I knew Dylan a little, and he came to see me when he heard that I was doing a film on Billy the Kid, and he said, “Oh, man, you know what? I always thought I was the reincarnation of Billy the Kid.” I said, “I’m sure you are.” And he said, “Well, if there’s any way I can be in it ...” So then we went down and met Sam, and he turned to Bob and said, “You know, I’m a big fan of Roger Miller.” I thought, “Oh, no, this might be it.” But Bob fell in love. He was a confrontationist too, so he understood.
It seems like Hollywood was such a different animal then.

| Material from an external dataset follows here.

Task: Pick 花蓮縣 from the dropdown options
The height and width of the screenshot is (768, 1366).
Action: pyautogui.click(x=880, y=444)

Totally different. There was always a certain war with the powers that be, but it was fun. ... It was like the outlaws against the big landowner. My connections to Hollywood in those days were all very personal and spontaneous and pretty much off the margins of the studio system. It felt very free to me. I thought, “Wow, this is a way I can have a livelihood and still write my wacky novels.” And for a while, that was true. Then it changed. Now films are worked out in a room before the shooting starts, with about five sales people and three studio people and a director terrified that he’s gonna make a flop. And the poor scribbler is just trying to survive, saying, “Yeah, whatever you want!” A lot of those old directors would have trouble getting work now — guys like Peckinpah, Hal Ashby.
Are you done with screenwriting?
I’m pretty much off the celluloid trail, I hope. But you never know. If somebody calls me up and says, “Hey, saddle up big guy ...”
You talk about Two-Lane Blacktop being a journey to nowhere, and that seems to be the theme in Drop Edge, too.
I’ve always been obsessed with episodic journeys, and trying to get lost in the presence of the journey. Each time you take a journey, you separate from what you’ve left behind, and you hopefully burn out all the false attachments and beliefs about who you are, the “me.” When you’ve dissolved all the conditions that you’ve been born into, it’s often very brutal, but that’s what it means to be free.
Your novel fuses these Eastern concepts with our Western notions of freedom: the Old West, outlaws, living as an individual.
Sure, you could say the frontier is a metaphor for freedom. It’s about all these wackos who rushed out there for the gold rush, and how that fueled the whole capitalist system. It’s about greed, desire, ambition, and in this sense, Drop Edge is about how the big empty was filled up and what people did with that emptiness, and how they used and arranged it to feel safe, or make their coin or whatever.
That transition sounds similar to what you were saying about L.A.’s transition from a more wild and woolly place to —
Los Angeles went from being a frontier town to becoming a monocultural corporate town. I see that in America as a whole. I see it everywhere.
Is there still a role for your kind of writing in today’s literary world? Is there even a counterculture at all anymore?
Not like the ’60s, but I think there will be, as the noose tightens, as people become more and more stretched and afraid, and the structure becomes more dysfunctional. There will have to be some kind of alternative, or no one will survive. My heart goes out to young writers — it’s a very perilous path. Look at all the writers around who are in desperate straits, psychologically, emotionally, financially. Magazines, newspapers are going down. Film business has gone into TV land in terms of writing. Novels are on their way out.
Your book is being published by Two Dollar Radio, a small start-up printing press.
They have purity, they love books, they have no idea what they’re doing [laughs], and I’ve never had so much fun! I didn’t need a big advance, and the thought of going up to 57th Street and having one of these publishing lunches — I couldn’t do it anymore. I just thought, Fuck it, I’ll try something different. It’s like the old Grove Press or the Barney Rosset days in Paris. Like-minded common-ground people, and they’re not talking about sales, they’re talking about books. How strange. How radical. It’s like this little secret cabal of book lovers. Soon they’ll have us all arrested.
What was your writing process with Drop Edge?
Well, you write because you’re exploring, you’re trying to figure out what you think, you’re trying to articulate where your shadow world lives, and what your journey is. Life is not a conceptual arrangement, life is movement. Writing is a kind of ritual for me, and you don’t know where it’s going to go, or if anyone’s going to read it, or even if it’s going to get published. You gotta give yourself permission to get lost. If you’re not lost, you can’t be found. If you don’t have a wound, you can’t transcend the wound with a healing.